New York, N.Y. 10286

(212) 495-1784

(Address, including zip code, and telephone number, including area code, of agent for service)

Copies to:

Brian D. Obergfell, Esq.

Emmet, Marvin & Martin, LLP
120 Broadway
New York, New York 10271
(212) 238-3032

It is proposed that this filing become effective under Rule 466

[X] immediately upon filing

[ ] on (Date) at (Time)

If a separate statement has been filed to register the deposited shares, check the following box. [ ]

EXPLANATORY NOTE

The offering made under this Registration Statement has been terminated. Accordingly, the Registrant hereby deregisters all remaining American Depositary Shares previously registered by this Registration Statement that have not been issued.

PART I

INFORMATION REQUIRED IN PROSPECTUS

Cross Reference Sheet

Item -1. Description of Securities to be Registered

Item Number and Caption

Location in Form of Receipt Filed Herewith as Prospectus

1. Name and address of depositary

Introductory Article

2. Title of American Depositary Receipts and identity of deposited securities

Face of Receipt, top center

Terms of Deposit:

(i) The amount of deposited securities represented by one unit of American Depositary Receipts Face of Receipt, upper right corner
(ii) The procedure for voting, if any, the deposited securities Articles number 7 and 12
(iii) The collection and distribution of dividends Articles number 8 and 13
(iv) The transmission of notices, reports and proxy soliciting material Article number 7
(v) The sale or exercise of rights Articles number 4 and 8
(vi) The deposit or sale of securities resulting from dividends, splits or plans of reorganization Articles number 8 and 11
(vii) Amendment, extension or termination of the deposit agreement Article number 13
(viii) Rights of holders of Receipts to inspect the transfer books of the depositary and the list of holders of Receipts Article number 2
(ix) Restrictions upon the right to deposit or withdraw the underlying securities Articles number 1,3, 11, 15, and 16
(x) Limitation upon the liability of the depositary Articles number 4, 5, 10, and 12
Item - 2. Available Information
Public reports furnished by issuer Article number 7

Part II- Information Not Required in Prospectus.

Item - 3. Exhibits
1. Form of Deposit Agreement - The Deposit Agreement relating to the American Depositary Receipts registered hereunder is contained in the form of Receipt itself, which was filed previously.
4. Opinion of Emmet, Marvin & Martin, LLP, counsel for the Depositary, as to legality of the securities to be registered. - Filed previously.
5 Certification under Rule 466. - Filed herewith as Exhibit 5.
Item - 4. Undertakings
(a) The Depositary hereby undertakes to make available at the principal office of the Depositary in the United States, for inspection by holders of the ADRs, any reports and communications received from the issuer of the deposited securities which are both (1) received by the Depositary as the holder of the deposited securities, and (2) made generally available to the holders of the underlying securities by the issuer.
(b) If the amounts of fees charged are not disclosed in the prospectus, the Depositary undertakes to prepare a separate document stating the amount of any fee charged and describing the service for which it is charged and to deliver promptly a copy of such fee schedule without charge to anyone upon request.
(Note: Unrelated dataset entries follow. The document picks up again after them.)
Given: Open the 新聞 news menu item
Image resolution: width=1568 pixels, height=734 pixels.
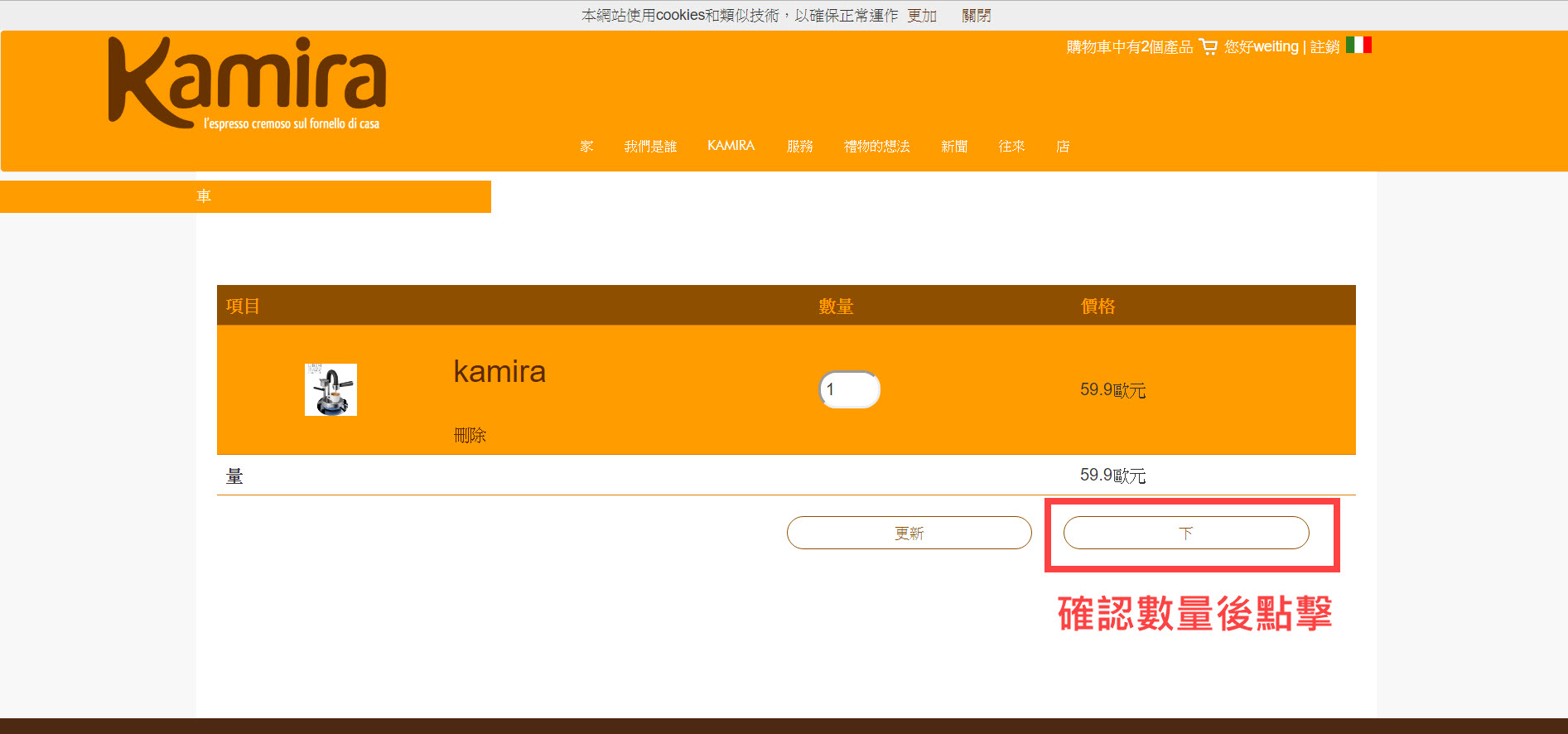Looking at the screenshot, I should pyautogui.click(x=954, y=147).
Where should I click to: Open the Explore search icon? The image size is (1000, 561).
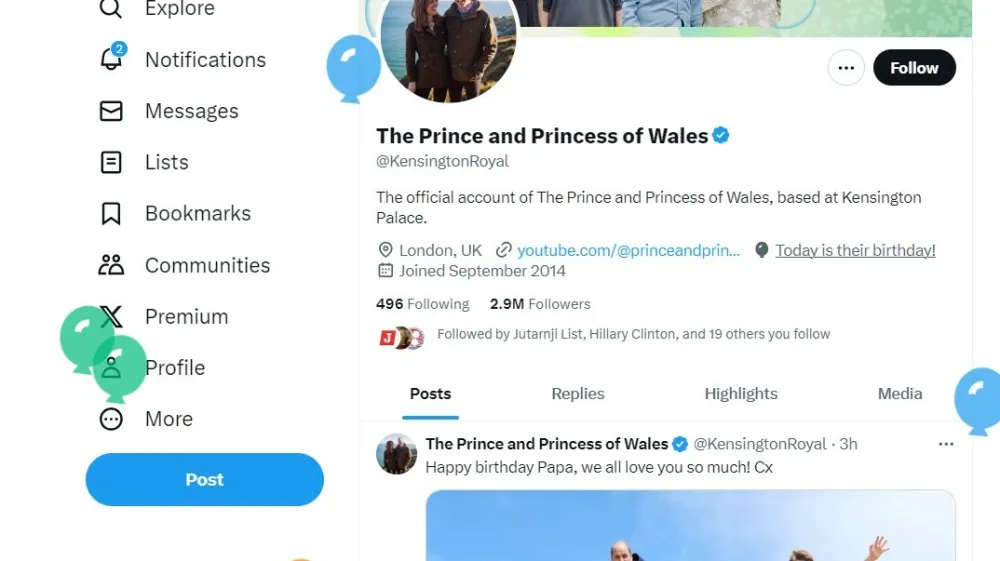[x=111, y=9]

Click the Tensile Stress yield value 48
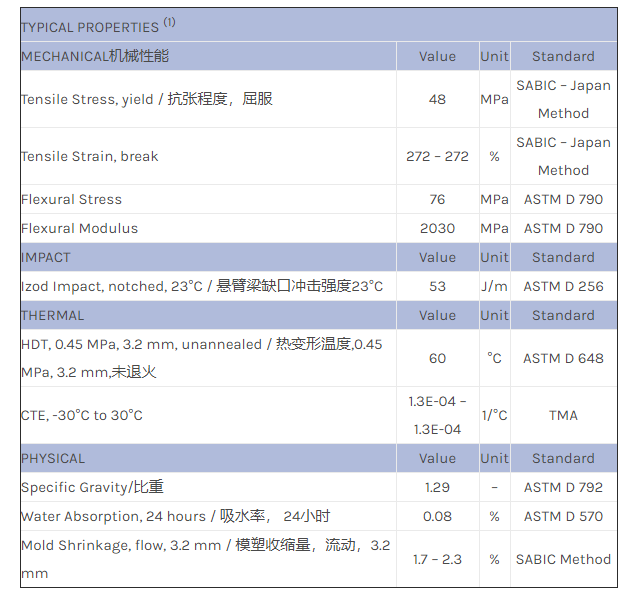pyautogui.click(x=437, y=99)
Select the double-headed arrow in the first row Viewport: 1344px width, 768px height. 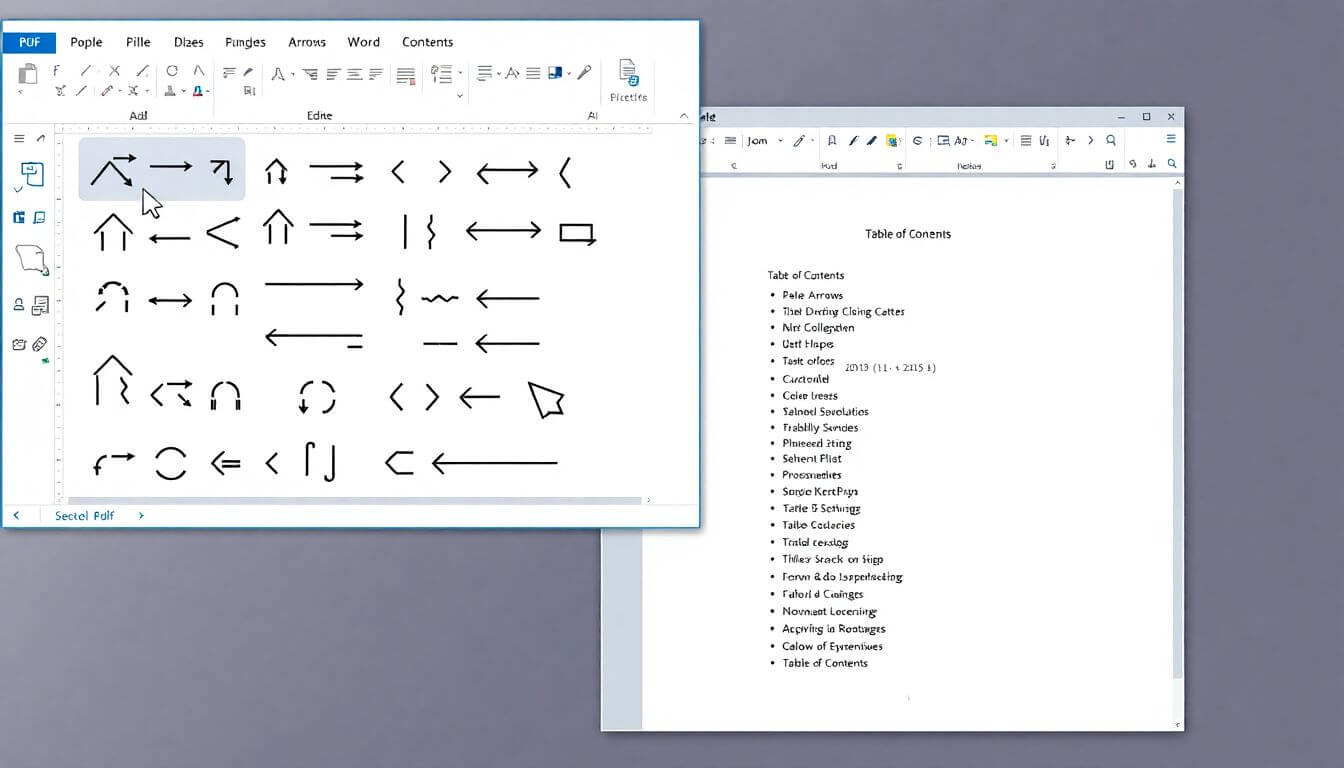(507, 172)
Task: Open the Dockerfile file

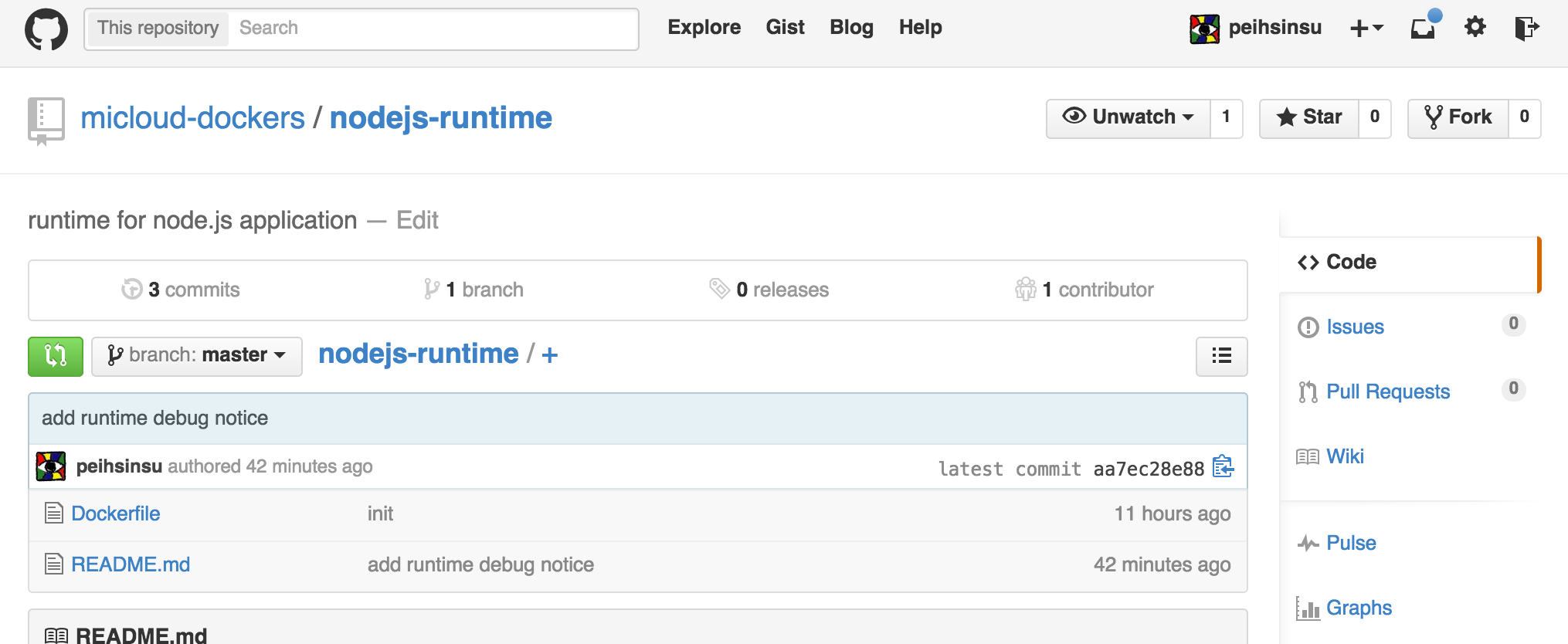Action: pos(116,514)
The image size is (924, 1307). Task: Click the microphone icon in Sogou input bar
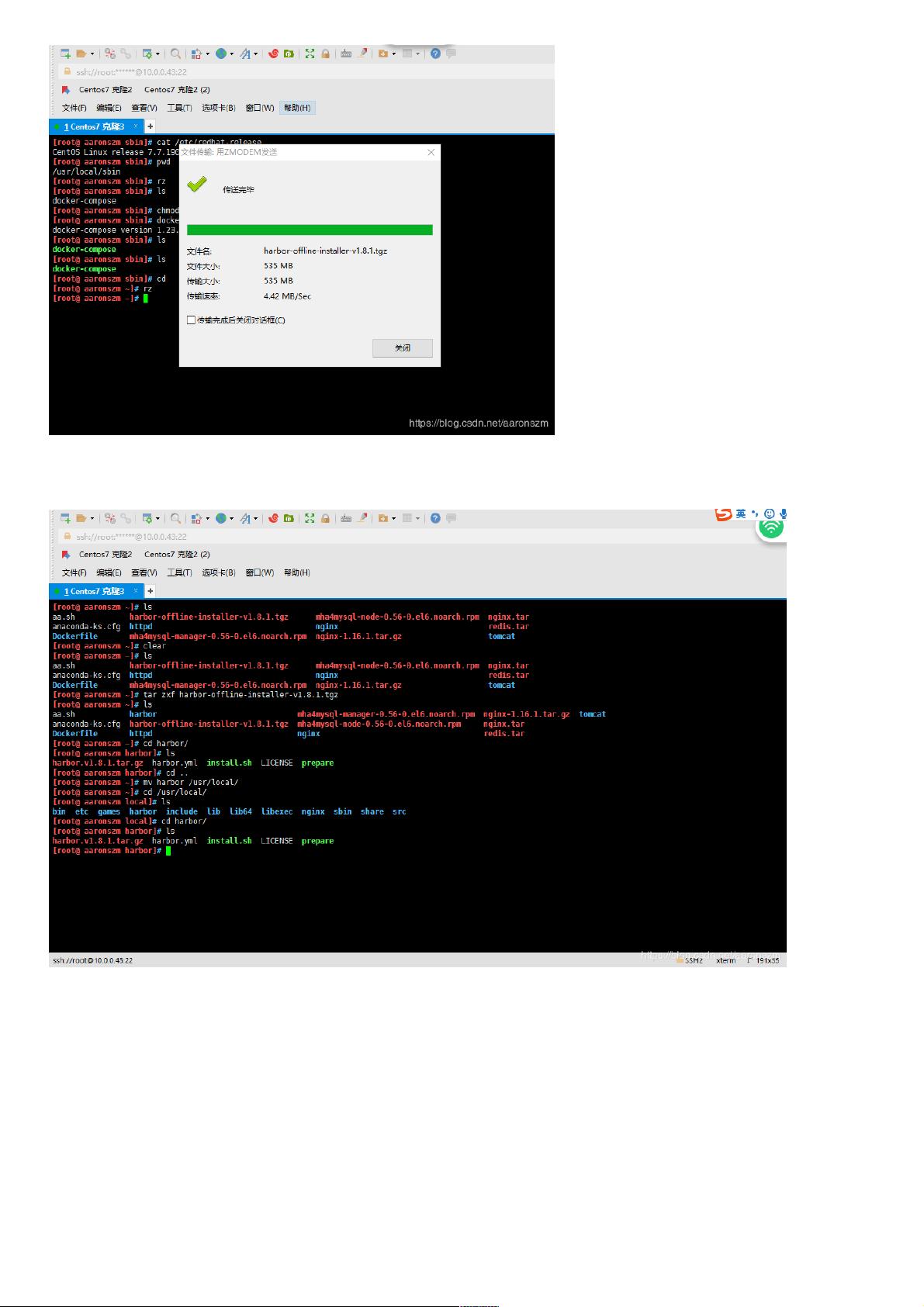[x=784, y=513]
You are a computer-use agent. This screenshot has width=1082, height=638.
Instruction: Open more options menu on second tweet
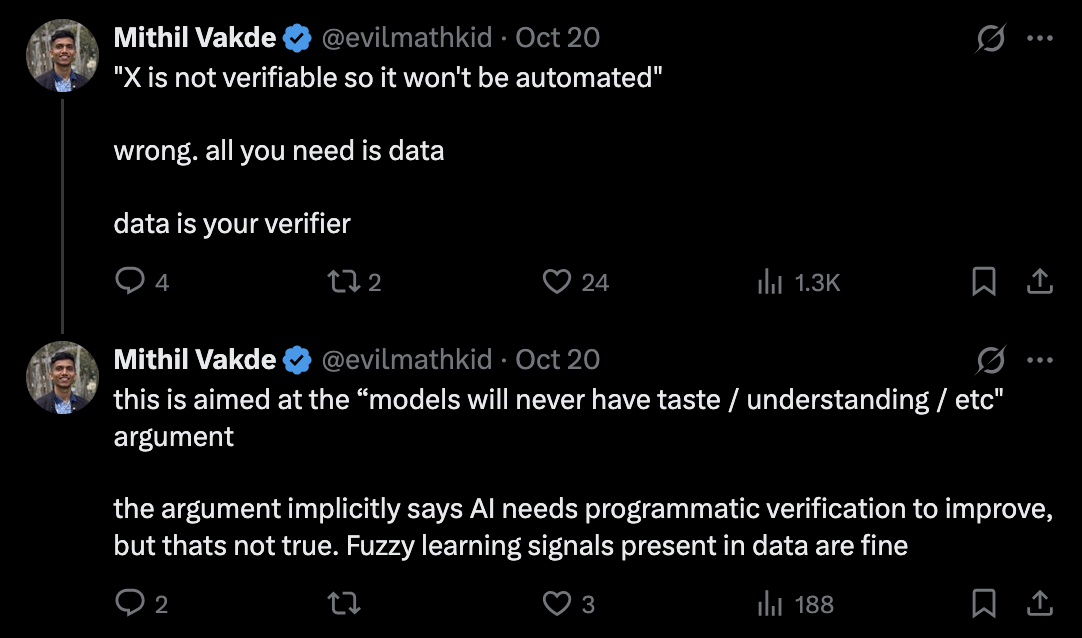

The Depositary undertakes to notify each registered holder of an ADR thirty days before any change in the fee schedule.

SIGNATURES

Pursuant to the requirements of the Securities Act of 1933, the registrant certifies that it has reasonable grounds to believe that all the requirements for filing on Form F-6 are met and has duly caused this registration statement to be signed on its behalf by the undersigned, thereunto duly authorized, in the City of New York, State of New York, on September 24, 2024.

Legal entity created by the agreement for the issuance of American Depositary Receipts for Common Stock, No Par Value, of Great Eastern Holding Limited.

By: The Bank of New York Mellon,
As Depositary

By: /s/ Vanessa Salazar

Name: Vanessa Salazar

Title: Senior Vice President

INDEX TO EXHIBITS

Exhibit
Number
Exhibit
5 Certification under Rule 466.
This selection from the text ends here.